Reproduce each of the rows below verbatim, keeping every line in its original order.
————————
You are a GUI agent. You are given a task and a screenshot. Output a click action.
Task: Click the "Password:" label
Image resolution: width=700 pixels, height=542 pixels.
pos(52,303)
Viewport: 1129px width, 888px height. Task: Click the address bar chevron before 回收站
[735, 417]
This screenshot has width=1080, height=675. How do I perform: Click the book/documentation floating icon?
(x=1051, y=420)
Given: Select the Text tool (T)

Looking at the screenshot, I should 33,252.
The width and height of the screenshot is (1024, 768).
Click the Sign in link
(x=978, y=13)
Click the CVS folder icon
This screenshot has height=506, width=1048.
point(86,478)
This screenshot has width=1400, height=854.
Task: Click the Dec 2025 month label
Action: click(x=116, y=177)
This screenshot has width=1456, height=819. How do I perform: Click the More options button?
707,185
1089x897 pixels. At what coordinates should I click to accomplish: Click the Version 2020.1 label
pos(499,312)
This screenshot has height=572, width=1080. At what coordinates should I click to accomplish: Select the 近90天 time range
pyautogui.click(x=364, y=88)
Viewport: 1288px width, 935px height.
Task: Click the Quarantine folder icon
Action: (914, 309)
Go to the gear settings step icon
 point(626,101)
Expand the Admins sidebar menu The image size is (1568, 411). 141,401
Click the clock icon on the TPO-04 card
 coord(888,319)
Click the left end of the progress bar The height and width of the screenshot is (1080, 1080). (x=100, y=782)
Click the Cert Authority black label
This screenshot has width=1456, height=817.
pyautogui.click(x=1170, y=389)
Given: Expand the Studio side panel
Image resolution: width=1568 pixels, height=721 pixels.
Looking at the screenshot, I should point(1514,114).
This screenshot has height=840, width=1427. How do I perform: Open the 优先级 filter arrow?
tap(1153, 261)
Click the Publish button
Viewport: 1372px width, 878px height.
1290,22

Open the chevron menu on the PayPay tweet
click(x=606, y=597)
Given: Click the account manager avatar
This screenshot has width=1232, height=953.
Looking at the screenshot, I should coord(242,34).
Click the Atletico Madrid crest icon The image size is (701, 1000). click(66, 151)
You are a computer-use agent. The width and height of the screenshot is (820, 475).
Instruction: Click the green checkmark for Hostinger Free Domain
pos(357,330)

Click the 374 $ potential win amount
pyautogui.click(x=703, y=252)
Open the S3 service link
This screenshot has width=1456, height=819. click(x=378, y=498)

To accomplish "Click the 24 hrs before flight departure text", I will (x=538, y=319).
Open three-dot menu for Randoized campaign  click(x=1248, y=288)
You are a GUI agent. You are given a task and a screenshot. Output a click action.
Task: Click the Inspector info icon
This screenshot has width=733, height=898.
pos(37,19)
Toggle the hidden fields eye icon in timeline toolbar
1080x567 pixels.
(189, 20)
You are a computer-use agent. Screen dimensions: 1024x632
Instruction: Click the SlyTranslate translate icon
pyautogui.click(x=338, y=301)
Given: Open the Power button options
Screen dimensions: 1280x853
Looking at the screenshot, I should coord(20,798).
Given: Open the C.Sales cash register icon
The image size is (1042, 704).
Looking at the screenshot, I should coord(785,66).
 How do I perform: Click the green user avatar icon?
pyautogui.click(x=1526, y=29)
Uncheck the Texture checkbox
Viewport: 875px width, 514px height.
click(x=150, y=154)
————————
Written answer
You are a GUI agent. You are given a task and a screenshot. Output a click action.
Task: Click the "Password:" label
Image resolution: width=700 pixels, height=542 pixels.
pos(52,303)
Viewport: 1129px width, 888px height. Task: Click the address bar chevron before 回收站
[735, 417]
This screenshot has width=1080, height=675. How do I perform: Click the book/documentation floating icon?
(x=1051, y=420)
Given: Select the Text tool (T)

Looking at the screenshot, I should 33,252.
The width and height of the screenshot is (1024, 768).
Click the Sign in link
(x=978, y=13)
Click the CVS folder icon
This screenshot has height=506, width=1048.
point(86,478)
This screenshot has width=1400, height=854.
Task: Click the Dec 2025 month label
Action: click(x=116, y=177)
This screenshot has width=1456, height=819. How do I perform: Click the More options button?
707,185
1089x897 pixels. At what coordinates should I click to accomplish: Click the Version 2020.1 label
pos(499,312)
This screenshot has height=572, width=1080. At what coordinates should I click to accomplish: Select the 近90天 time range
pyautogui.click(x=364, y=88)
Viewport: 1288px width, 935px height.
Task: Click the Quarantine folder icon
Action: (914, 309)
Go to the gear settings step icon
 point(626,101)
Expand the Admins sidebar menu The image size is (1568, 411). 141,401
Click the clock icon on the TPO-04 card
 coord(888,319)
Click the left end of the progress bar The height and width of the screenshot is (1080, 1080). (x=100, y=782)
Click the Cert Authority black label
This screenshot has width=1456, height=817.
pyautogui.click(x=1170, y=389)
Given: Expand the Studio side panel
Image resolution: width=1568 pixels, height=721 pixels.
Looking at the screenshot, I should point(1514,114).
This screenshot has height=840, width=1427. How do I perform: Open the 优先级 filter arrow?
tap(1153, 261)
Click the Publish button
Viewport: 1372px width, 878px height.
1290,22

Open the chevron menu on the PayPay tweet
click(x=606, y=597)
Given: Click the account manager avatar
This screenshot has width=1232, height=953.
Looking at the screenshot, I should coord(242,34).
Click the Atletico Madrid crest icon The image size is (701, 1000). click(66, 151)
You are a computer-use agent. The width and height of the screenshot is (820, 475).
Instruction: Click the green checkmark for Hostinger Free Domain
pos(357,330)

Click the 374 $ potential win amount
pyautogui.click(x=703, y=252)
Open the S3 service link
This screenshot has width=1456, height=819. click(x=378, y=498)

To accomplish "Click the 24 hrs before flight departure text", I will (x=538, y=319).
Open three-dot menu for Randoized campaign  click(x=1248, y=288)
You are a GUI agent. You are given a task and a screenshot. Output a click action.
Task: Click the Inspector info icon
This screenshot has width=733, height=898.
pos(37,19)
Toggle the hidden fields eye icon in timeline toolbar
1080x567 pixels.
(189, 20)
You are a computer-use agent. Screen dimensions: 1024x632
Instruction: Click the SlyTranslate translate icon
pyautogui.click(x=338, y=301)
Given: Open the Power button options
Screen dimensions: 1280x853
Looking at the screenshot, I should coord(20,798).
Given: Open the C.Sales cash register icon
The image size is (1042, 704).
Looking at the screenshot, I should coord(785,66).
 How do I perform: Click the green user avatar icon?
pyautogui.click(x=1526, y=29)
Uncheck the Texture checkbox
Viewport: 875px width, 514px height.
click(x=150, y=154)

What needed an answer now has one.